引用元:https://speakerdeck.com/cinchr/company-introduction
株式会社CINCのピラミッド図スライドです。20項目近い行動指針をピラミッドの形を保ったまま1枚に収めた力技。段をさらに横方向のセルに割り、上に行くほどセルの数を減らしています。同じ幅で等分するのではなくセル数そのものを減らしているので、上位ほど絞られている構造が見た目に出る。グループ名(HIGH VALUE/VALUE/BASE)は三角の外に細い引き出し線で逃がし、三角の中は項目名だけに保っています。全体がグレースケールで、上ほど濃くなる濃淡だけで階層を示しているのも潔い判断です。

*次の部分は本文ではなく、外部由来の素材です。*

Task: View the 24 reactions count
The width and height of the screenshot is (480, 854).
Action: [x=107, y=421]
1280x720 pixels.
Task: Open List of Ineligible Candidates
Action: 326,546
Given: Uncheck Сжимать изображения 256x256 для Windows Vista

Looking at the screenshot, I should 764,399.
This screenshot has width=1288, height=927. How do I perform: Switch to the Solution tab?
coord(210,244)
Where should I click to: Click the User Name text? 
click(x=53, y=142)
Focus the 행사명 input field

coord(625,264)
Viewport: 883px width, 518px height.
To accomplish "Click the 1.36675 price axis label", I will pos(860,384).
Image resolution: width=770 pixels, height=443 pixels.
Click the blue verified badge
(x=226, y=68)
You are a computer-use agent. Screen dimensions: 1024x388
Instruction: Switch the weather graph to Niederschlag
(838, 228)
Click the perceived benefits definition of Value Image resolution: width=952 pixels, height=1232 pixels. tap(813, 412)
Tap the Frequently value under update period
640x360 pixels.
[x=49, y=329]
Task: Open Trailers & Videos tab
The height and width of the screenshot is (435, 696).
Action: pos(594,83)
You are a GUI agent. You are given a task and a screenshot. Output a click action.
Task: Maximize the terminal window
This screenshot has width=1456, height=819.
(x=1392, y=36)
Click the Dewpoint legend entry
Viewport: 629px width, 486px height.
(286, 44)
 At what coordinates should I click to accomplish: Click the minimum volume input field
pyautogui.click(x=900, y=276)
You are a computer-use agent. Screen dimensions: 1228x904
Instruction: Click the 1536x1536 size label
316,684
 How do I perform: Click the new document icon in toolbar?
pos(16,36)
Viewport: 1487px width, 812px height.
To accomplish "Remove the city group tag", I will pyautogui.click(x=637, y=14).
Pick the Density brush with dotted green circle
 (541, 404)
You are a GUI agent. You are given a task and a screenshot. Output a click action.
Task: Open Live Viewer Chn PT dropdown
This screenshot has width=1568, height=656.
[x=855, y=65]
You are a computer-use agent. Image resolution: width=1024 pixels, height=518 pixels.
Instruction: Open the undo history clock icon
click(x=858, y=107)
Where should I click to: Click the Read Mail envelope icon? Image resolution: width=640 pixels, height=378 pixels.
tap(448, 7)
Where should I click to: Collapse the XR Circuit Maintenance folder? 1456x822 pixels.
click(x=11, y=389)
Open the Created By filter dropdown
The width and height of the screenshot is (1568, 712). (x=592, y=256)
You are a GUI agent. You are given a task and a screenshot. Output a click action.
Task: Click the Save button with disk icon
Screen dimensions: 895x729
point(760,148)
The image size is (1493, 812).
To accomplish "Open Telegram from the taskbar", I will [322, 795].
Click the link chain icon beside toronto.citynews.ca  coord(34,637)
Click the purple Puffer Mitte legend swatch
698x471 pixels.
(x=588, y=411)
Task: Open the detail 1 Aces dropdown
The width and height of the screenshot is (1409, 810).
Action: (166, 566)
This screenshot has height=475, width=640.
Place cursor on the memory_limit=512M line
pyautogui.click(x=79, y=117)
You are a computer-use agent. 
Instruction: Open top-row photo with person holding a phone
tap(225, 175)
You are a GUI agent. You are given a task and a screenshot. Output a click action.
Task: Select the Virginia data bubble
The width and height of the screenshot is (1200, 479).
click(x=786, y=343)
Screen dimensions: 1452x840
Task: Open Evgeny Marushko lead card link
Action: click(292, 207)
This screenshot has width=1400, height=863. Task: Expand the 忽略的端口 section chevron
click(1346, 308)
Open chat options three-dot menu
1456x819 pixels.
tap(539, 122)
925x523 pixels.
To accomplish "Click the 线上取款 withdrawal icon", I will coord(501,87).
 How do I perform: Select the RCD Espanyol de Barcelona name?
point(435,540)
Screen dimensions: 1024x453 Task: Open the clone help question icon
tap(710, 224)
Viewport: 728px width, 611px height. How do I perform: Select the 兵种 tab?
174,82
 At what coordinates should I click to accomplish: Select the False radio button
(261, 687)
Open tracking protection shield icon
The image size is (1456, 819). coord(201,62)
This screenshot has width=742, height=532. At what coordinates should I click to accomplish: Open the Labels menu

今回は「ピラミッド図」の高品質なスライドを12つ紹介しました。12枚を通して見ると、優れたピラミッド図に共通しているのは三角の中に情報を詰め込んでいないことだと分かります。段の中に置くのはラベルか数字だけで、説明は必ず三角の外に出す。SmartArtの初期状態が文字を三角の中に入れてくるぶん、まずここを疑うだけで見え方が変わります。
手元のピラミッド図があるなら、まずは三角の中の文章を右側に出してみてください。そのうえで、順番を見せたいのか大きさを見せたいのかを決めれば、4つの型のどれを使えばいいかは自然に決まります。